Wie zeigt sich Antisemitismus in Frankfurt? Wie geht die Politik dagegen vor? Welche Rolle spielt Bildung dabei? Im Gespräch mit den Berufsschüler:innen beantwortete Becker ihre Fragen. Leider sei der Antisemitismus "genauso bunt und vielfältig geworden", wie er es sich eigentlich von der Gesellschaft wünschen würde: Es gebe rechts- und linksextremistischen sowie Israel-bezogenen Antisemitismus. Dieser fange auch schon da an, wo von "Israelkritik" gesprochen würde — ein Wort, das auf andere Länder bezogen nicht verwendet werde. Israelbezogener Antisemitismus sei "salonfähig geworden" und es sei wichtig, Sprache zu hinterfragen, da in ihr oft auch unbewusst bereits Ausgrenzung stecke. So sollte man von Menschen, die schon ihr Leben lang — und teilweise seit mehreren Generationen — in Deutschland leben, nicht mehr von Menschen mit Migrationshintergrund sprechen.
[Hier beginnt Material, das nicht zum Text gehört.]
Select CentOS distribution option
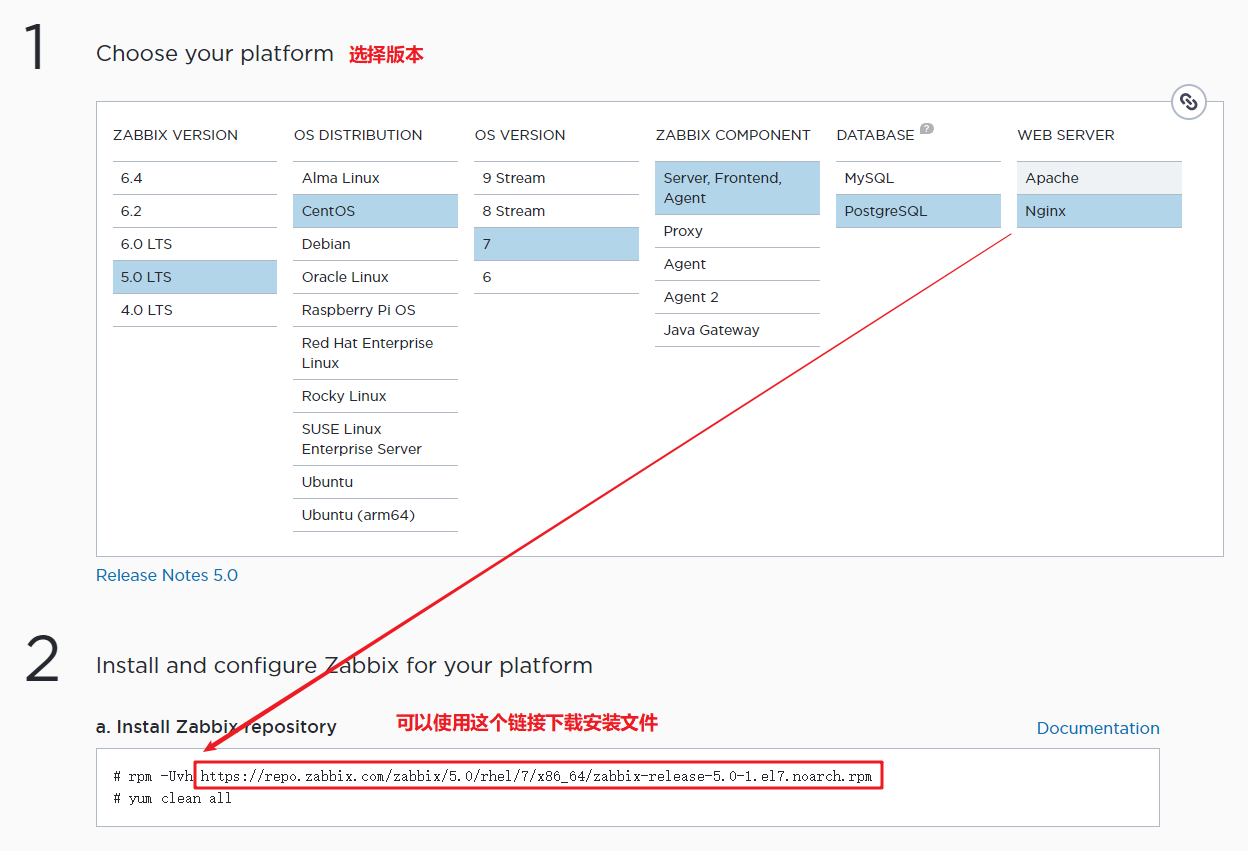This screenshot has height=851, width=1248. 376,211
Bemerkbar mache sich Antisemitismus auch daran, dass viele jüdische Menschen sich an ihrem Arbeitsplatz, in der Schule oder Universität nicht trauten, sich sichtbar zu ihrem Glauben zu bekennen oder zu äußern. Becker habe selbst beim Besuch einer Schule erlebt, dass jemand aus dem Kollegium sagte: "Wir haben auch eine jüdische Lehrerin, aber sie traut sich nicht, das zu sagen." Schlimm sei, wenn Gleichgültigkeit und Gewöhnung dazu führten, dass sich niemand mehr für diese Probleme interessiere. "Wir verstehen nicht, wie weit das Wasser schon am Kochen ist", meinte Becker. Es sei wichtig, über diese Themen miteinander ins Gespräch zu kommen, solange man sich bewusst sei: "Man verkündet nicht die absolute Wahrheit, sondern die eigene Meinung."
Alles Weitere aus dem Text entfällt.